[Problem statement]
Please go line by line and repeat the data below exactly, with no images.

[Data records]
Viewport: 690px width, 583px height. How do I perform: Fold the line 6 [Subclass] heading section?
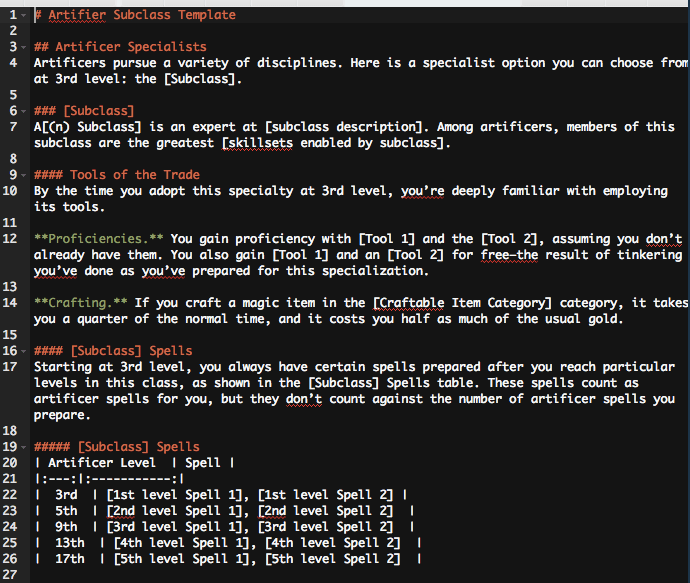coord(22,110)
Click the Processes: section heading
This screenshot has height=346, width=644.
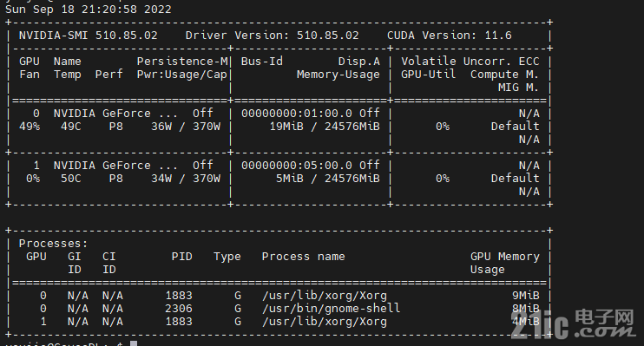point(54,244)
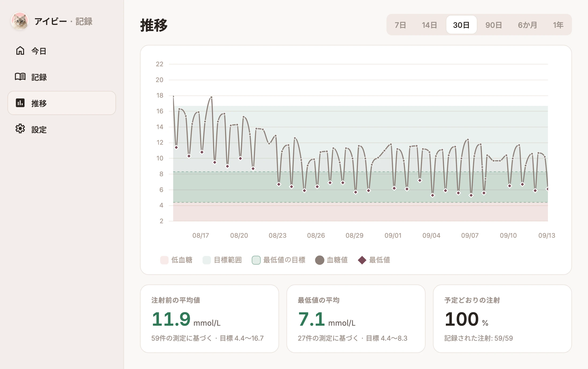Image resolution: width=588 pixels, height=369 pixels.
Task: Open the 最低値の平均 stat card
Action: (x=356, y=318)
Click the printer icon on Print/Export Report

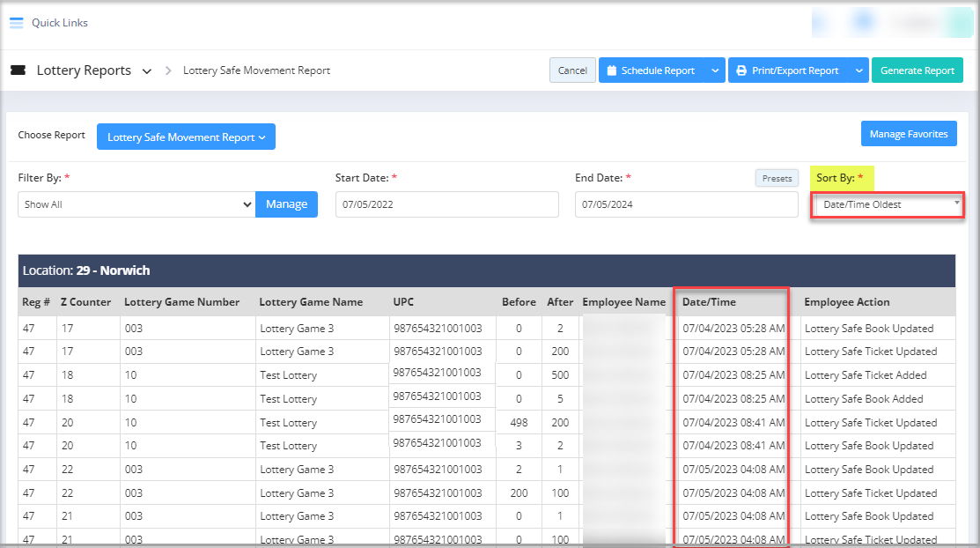[x=741, y=70]
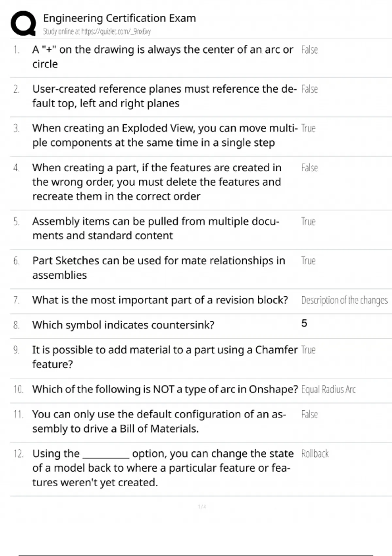Click the countersink answer "5"
This screenshot has width=392, height=556.
tap(304, 323)
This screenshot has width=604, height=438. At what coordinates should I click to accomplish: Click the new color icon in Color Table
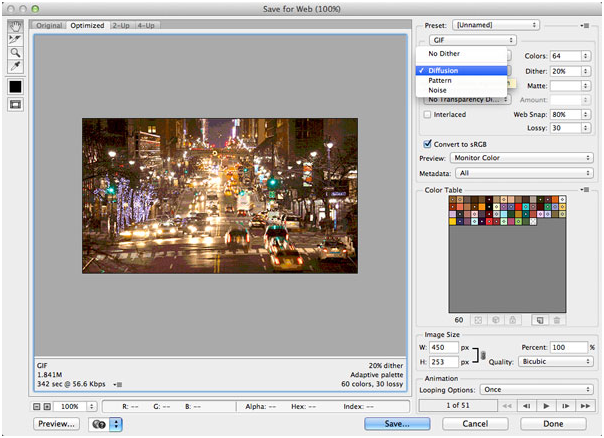(x=538, y=318)
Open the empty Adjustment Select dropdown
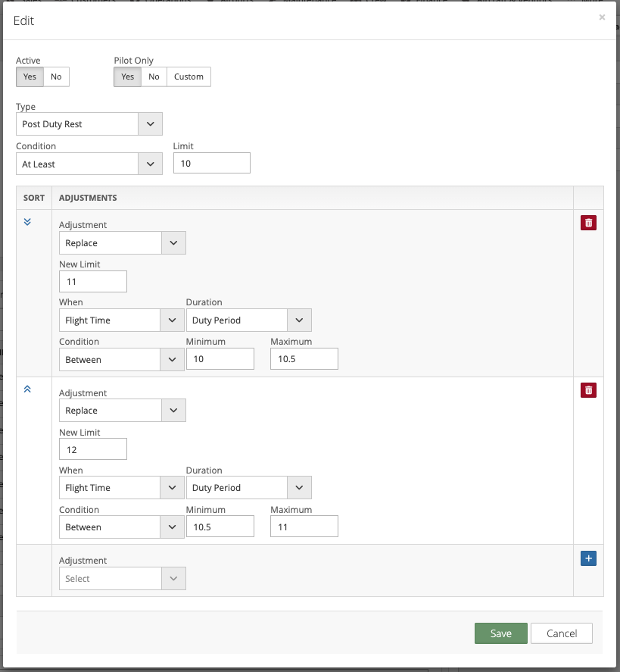This screenshot has height=672, width=620. pos(122,579)
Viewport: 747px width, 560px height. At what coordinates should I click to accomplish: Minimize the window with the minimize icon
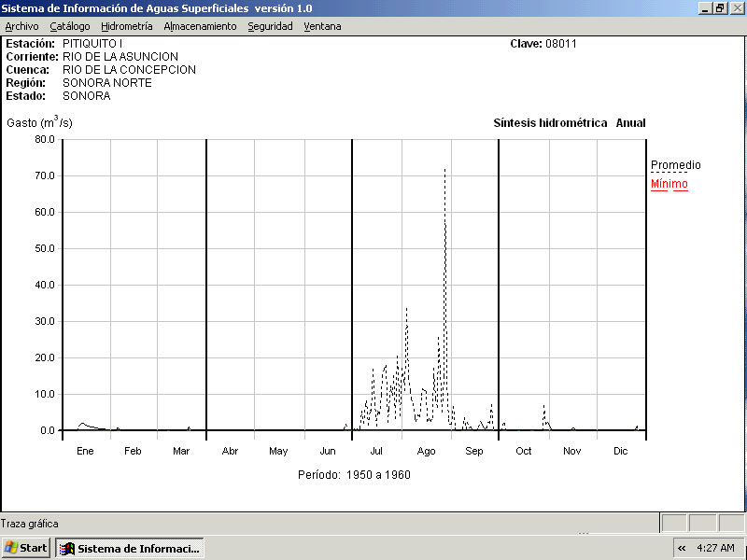pyautogui.click(x=704, y=7)
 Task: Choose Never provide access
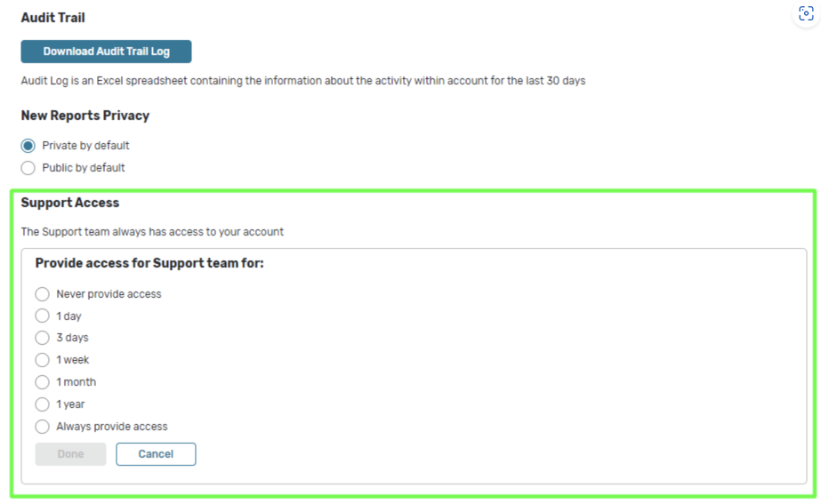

[Exercise answer]
Viewport: 690px width, 583px height. How do I perform: Fold the line 6 [Subclass] heading section?
coord(22,110)
Click the Processes: section heading
This screenshot has height=346, width=644.
point(54,244)
Image resolution: width=588 pixels, height=369 pixels.
Task: Open the 最低値の平均 stat card
Action: (x=356, y=318)
Click the printer icon on Print/Export Report

[x=741, y=70]
Click the countersink answer "5"
This screenshot has width=392, height=556.
tap(304, 323)
This screenshot has width=604, height=438. At what coordinates should I click to accomplish: Click the new color icon in Color Table
(x=538, y=318)
Open the empty Adjustment Select dropdown
This screenshot has height=672, width=620. pos(122,579)
Viewport: 747px width, 560px height. At what coordinates should I click to accomplish: Minimize the window with the minimize icon
pyautogui.click(x=704, y=7)
 Task: Choose Never provide access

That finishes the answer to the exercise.